Firejail installed by default


Hi guys,

It is my first message, and so, I would thank everyone for the pretty good work for this distribution, this is pure love.

I would like to know the what is the idea behind installing Firejail by default.

At first, I saw “SUID program” and “written in C” as the two first statements on the website, and I can confess that I am since a little bit anxious about that. After that, I took a look at existing CVEs in previous versions, and I was not reassured at all.

I am trying to understand the choice beyond that.

One argument that I have found: if there is no unfixed known vulnerability, that can add a significant challenge to the intruder.
However, the software is using one of the most “harder to secure” language and the one of the most sensitive permission setting available.

There is something else that I could take in consideration?


(Archangel) #2

Hi there @Moelsac,

Can you provide some spefic examples of things you have an issue with regarding firejail? Looking at the CVE’s for any program will surely leave you unassured I’m sure as there will always be flaws in programs. That’s why we are always updating and patching them. No program is without it’s flaws and they will all always need updating. Sandboxing is pretty helpful in reducing the risk of malicious code running rampant on your system.
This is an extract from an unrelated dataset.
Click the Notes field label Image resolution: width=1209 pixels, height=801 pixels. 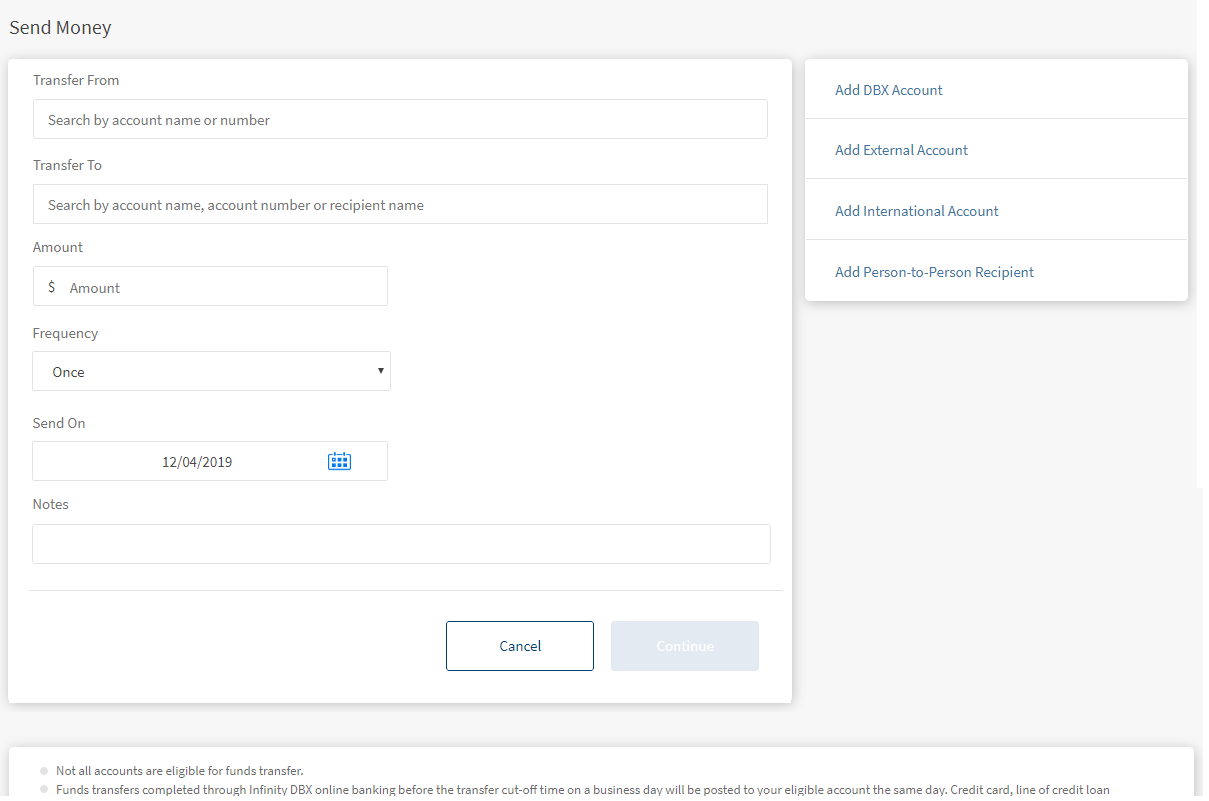tap(50, 504)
For all purpose and intend I think it is a great idea to integrate Firejail in an OS as Parrot did.
It increases security in so many ways and if the user wants he/she can tighten things down even more…sure there is a learning curve here but removing it is a big no-no in my book.
This OS can be used for so many things. I am glad it’s there especially when intentionally visiting malware laden sites to inverstigate it’s behavior. I wouldn’t want to do that without tight restrictions on the applications facing the internet…

closed #4